President Biden signed into law (September 30) a Continuing Resolution (CR) to temporarily enable the financing of the Federal Government for the start the new, FY 2023 fiscal year (section-by-section summary).
Overall, this CR will permit Federal agencies to operate at FY 2022 funding levels, with some special considerations, through December 16, nearly the first full quarter of FY 2023.
Some of the key special considerations of the bill include:
More than $16 billion in resources related to Ukraine. Nearly $12.4 billion of funding covers support for Ukraine including $4.5 billion for additional direct country budgetary support, $3.0 billion for the Ukraine Security Assistance Initiative, $2.8 billion for DOD to offset increased costs tied to an increased operational tempo in the European theater; $2 billion towards the cost of replenishment of U.S. Defense Department (DOD) donated supplies and equipment; and, $35 million to help Ukraine prepare for potential nuclear and radiological incidents. The CR also includes $3.7 billion in additional authority to draw down U.S. military supplies and equipment to send to Ukraine.
$2.5 billion in emergency funding to respond to the Hermit's Peak/Calf Canyon Fire.

COMPLETE THE FOLLOWING:
1. According to the continuing resolution summary, until what date can federal agencies operate at FY 2022 funding levels?
2. From the continuing resolution summary, quote the stretch from "Overall, this CR" through "of FY 2023.".

DATA EXTRACT:
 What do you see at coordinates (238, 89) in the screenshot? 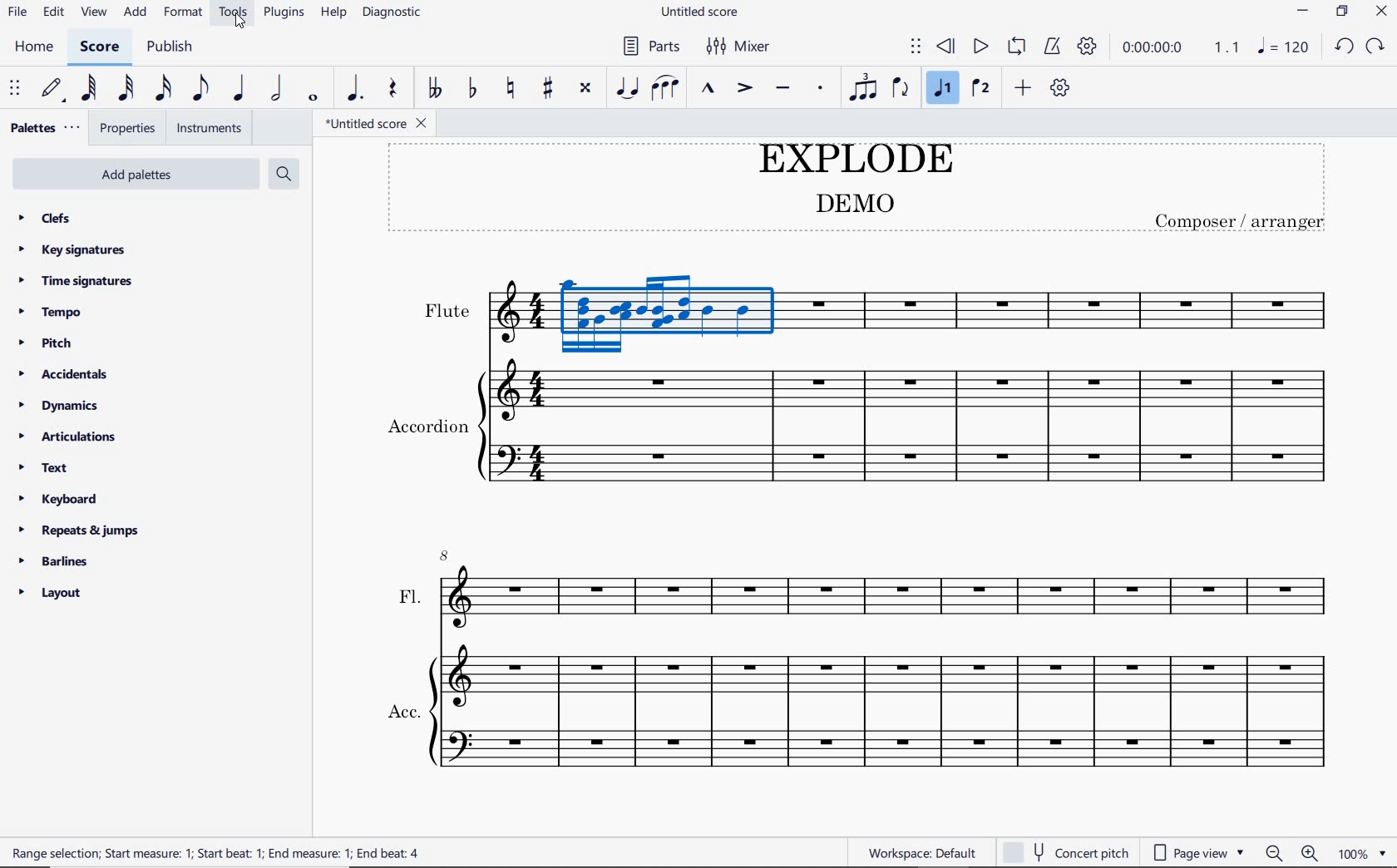
I see `quarter note` at bounding box center [238, 89].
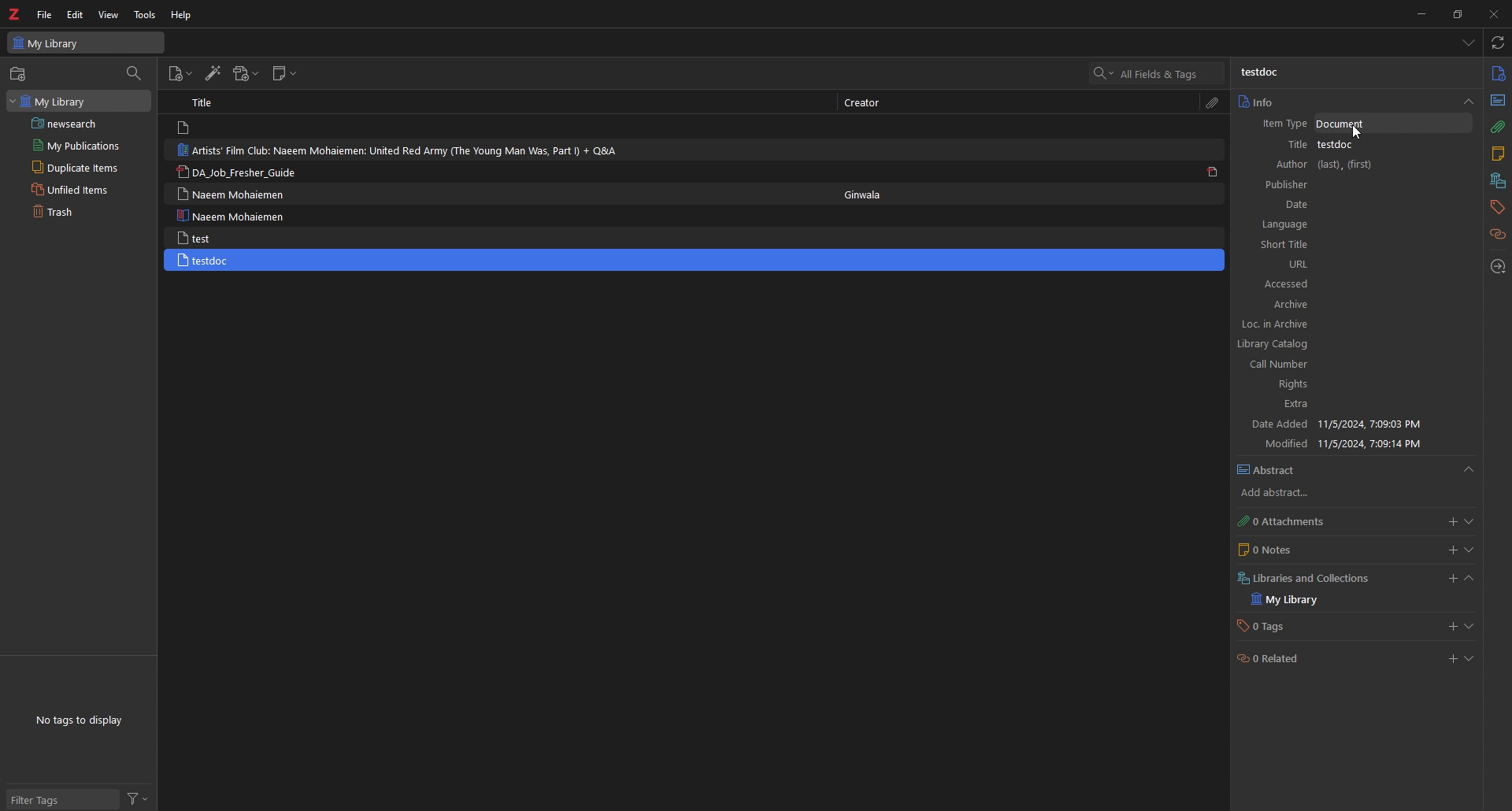 This screenshot has width=1512, height=811. I want to click on Author (last), (first), so click(1359, 165).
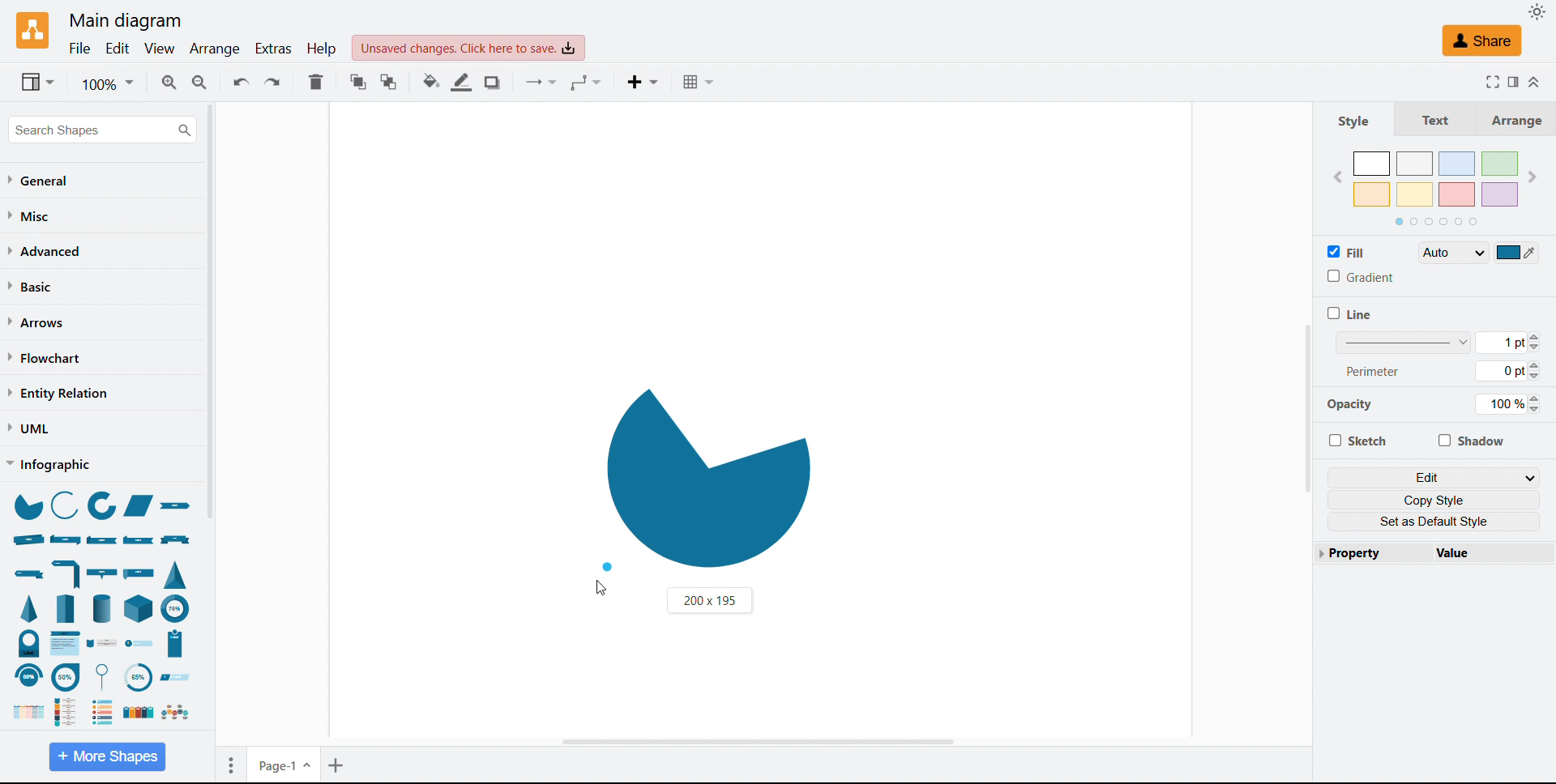 This screenshot has width=1556, height=784. I want to click on Full screen , so click(1489, 81).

SOLUTIONS FOR EACH TASK:
1. December 16

2.
Overall, this CR will permit Federal agencies to operate at FY 2022 funding levels, with some special considerations, through December 16, nearly the first full quarter of FY 2023.